Goal of the exercise:
Give back an exact copy of the lines in the records below, from the line that has "American Staffordshire Terrier" through the line that has "Joey (22, 1904)", and nothing besides.

-------- Records

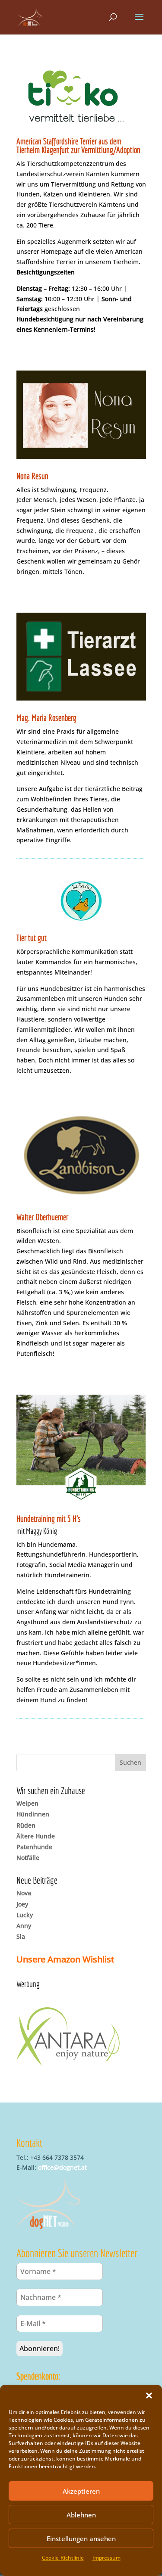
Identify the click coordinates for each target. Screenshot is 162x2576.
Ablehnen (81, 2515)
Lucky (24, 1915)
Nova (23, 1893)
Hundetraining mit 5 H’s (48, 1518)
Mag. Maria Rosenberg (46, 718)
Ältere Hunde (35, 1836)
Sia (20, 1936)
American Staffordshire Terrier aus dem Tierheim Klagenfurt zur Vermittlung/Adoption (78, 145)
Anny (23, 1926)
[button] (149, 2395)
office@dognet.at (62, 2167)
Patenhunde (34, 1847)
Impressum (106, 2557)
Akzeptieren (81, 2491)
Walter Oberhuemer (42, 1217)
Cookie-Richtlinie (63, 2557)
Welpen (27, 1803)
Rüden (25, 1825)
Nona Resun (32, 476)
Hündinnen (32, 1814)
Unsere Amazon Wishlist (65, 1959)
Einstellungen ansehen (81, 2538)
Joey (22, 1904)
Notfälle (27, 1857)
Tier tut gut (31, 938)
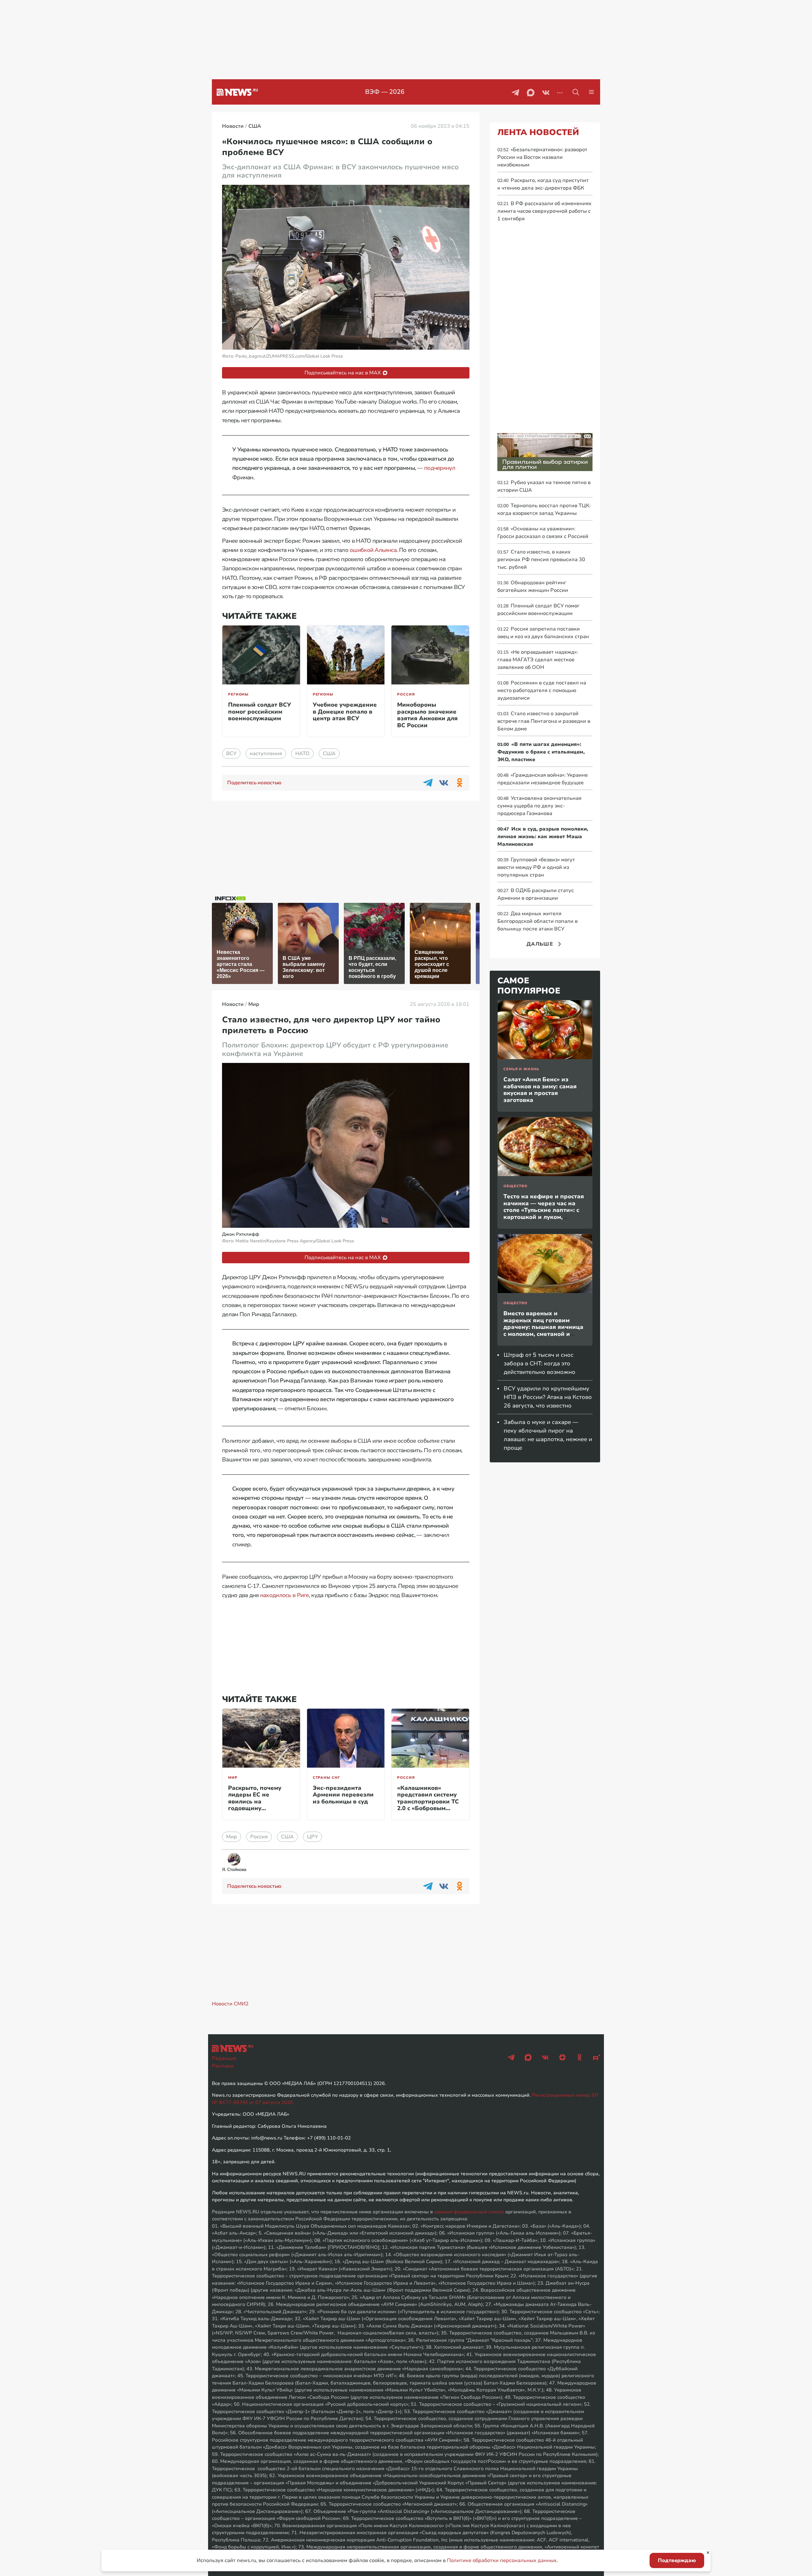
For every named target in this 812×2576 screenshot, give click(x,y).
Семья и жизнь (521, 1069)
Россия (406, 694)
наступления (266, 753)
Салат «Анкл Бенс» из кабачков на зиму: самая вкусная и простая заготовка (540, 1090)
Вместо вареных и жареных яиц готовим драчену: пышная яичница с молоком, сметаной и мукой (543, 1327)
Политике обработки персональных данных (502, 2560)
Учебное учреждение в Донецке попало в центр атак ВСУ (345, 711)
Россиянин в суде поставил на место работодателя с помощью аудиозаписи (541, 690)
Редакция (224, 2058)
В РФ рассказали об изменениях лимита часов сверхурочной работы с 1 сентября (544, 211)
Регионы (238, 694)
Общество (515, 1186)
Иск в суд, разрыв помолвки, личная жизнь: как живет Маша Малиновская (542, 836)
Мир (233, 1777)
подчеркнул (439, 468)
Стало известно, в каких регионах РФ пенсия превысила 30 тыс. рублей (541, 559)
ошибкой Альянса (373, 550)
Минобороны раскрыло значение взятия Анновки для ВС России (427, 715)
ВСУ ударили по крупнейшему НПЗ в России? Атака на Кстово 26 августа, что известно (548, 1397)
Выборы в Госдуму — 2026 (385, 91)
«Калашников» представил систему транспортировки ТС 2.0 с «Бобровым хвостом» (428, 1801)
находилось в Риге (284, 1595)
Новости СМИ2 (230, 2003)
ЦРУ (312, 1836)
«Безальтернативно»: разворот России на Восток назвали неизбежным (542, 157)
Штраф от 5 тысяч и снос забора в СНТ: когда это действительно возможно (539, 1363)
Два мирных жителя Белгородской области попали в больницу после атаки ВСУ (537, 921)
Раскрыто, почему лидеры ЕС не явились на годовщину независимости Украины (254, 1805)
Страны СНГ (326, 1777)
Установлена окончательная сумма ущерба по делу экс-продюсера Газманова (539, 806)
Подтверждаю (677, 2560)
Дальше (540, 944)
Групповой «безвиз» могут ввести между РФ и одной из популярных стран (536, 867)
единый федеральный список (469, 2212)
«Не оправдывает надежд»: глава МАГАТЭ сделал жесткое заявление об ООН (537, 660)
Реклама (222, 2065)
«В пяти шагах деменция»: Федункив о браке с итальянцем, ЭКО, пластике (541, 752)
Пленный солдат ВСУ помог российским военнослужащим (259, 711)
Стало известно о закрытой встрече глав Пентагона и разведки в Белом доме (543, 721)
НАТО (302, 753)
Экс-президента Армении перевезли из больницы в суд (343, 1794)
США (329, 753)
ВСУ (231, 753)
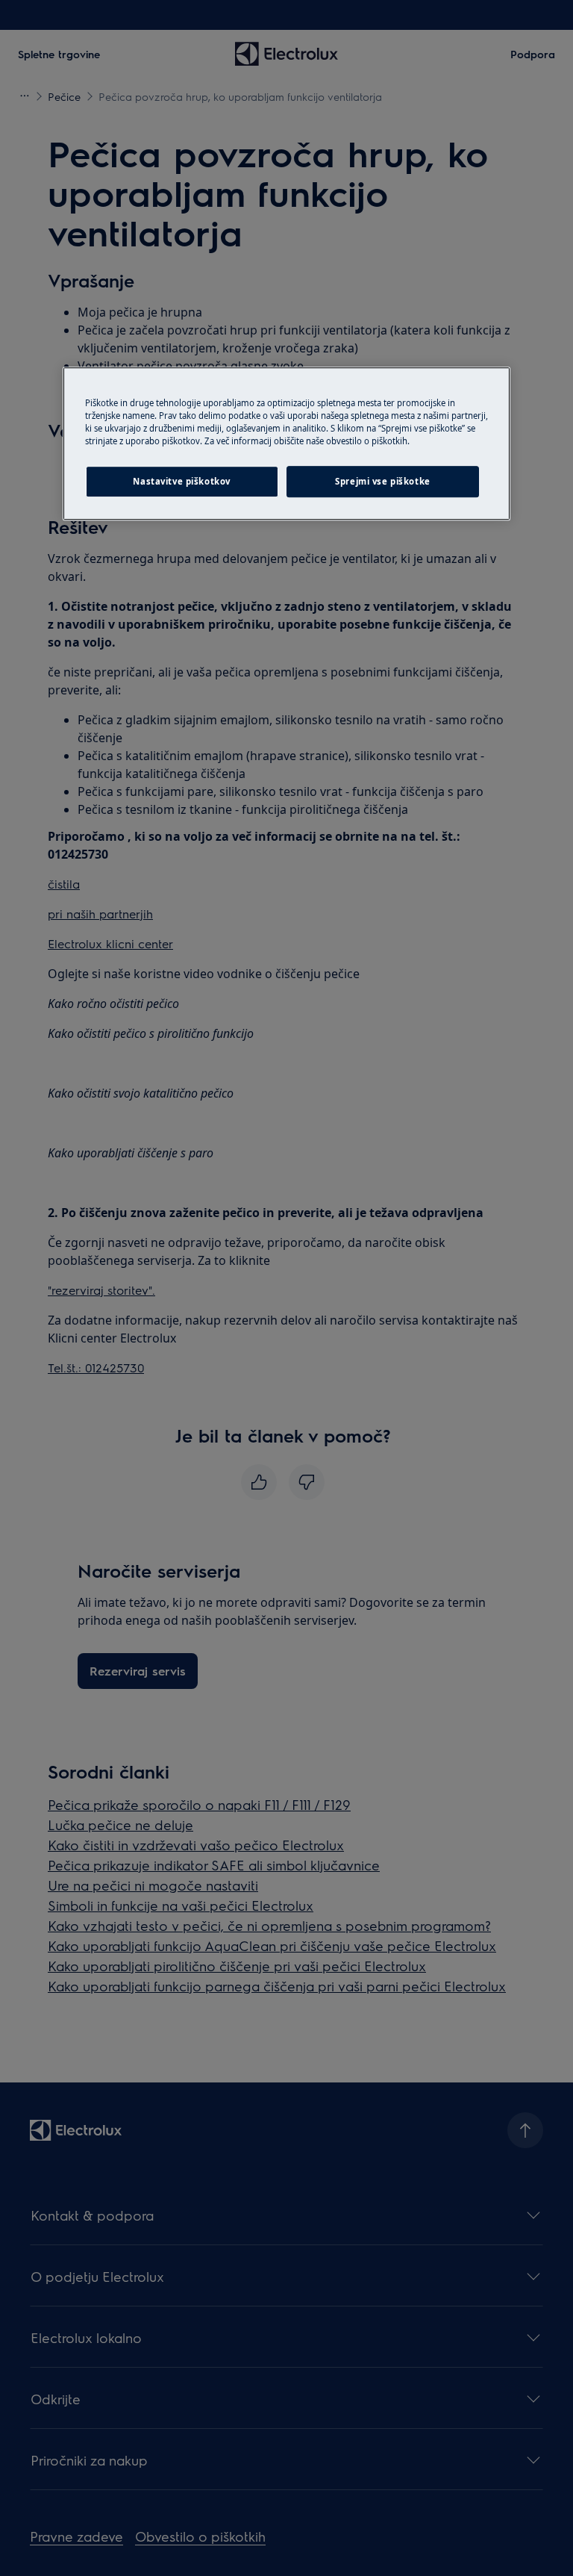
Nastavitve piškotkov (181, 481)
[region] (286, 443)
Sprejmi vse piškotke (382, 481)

----------------

Result for this task:
American Staffordshire Terrier aus dem Tierheim Klagenfurt zur Vermittlung/Adoption (78, 145)
Anny (23, 1926)
[button] (149, 2395)
office@dognet.at (62, 2167)
Patenhunde (34, 1847)
Impressum (106, 2557)
Akzeptieren (81, 2491)
Walter Oberhuemer (42, 1217)
Cookie-Richtlinie (63, 2557)
Welpen (27, 1803)
Rüden (25, 1825)
Nona Resun (32, 476)
Hündinnen (32, 1814)
Unsere Amazon Wishlist (65, 1959)
Einstellungen ansehen (81, 2538)
Joey (22, 1904)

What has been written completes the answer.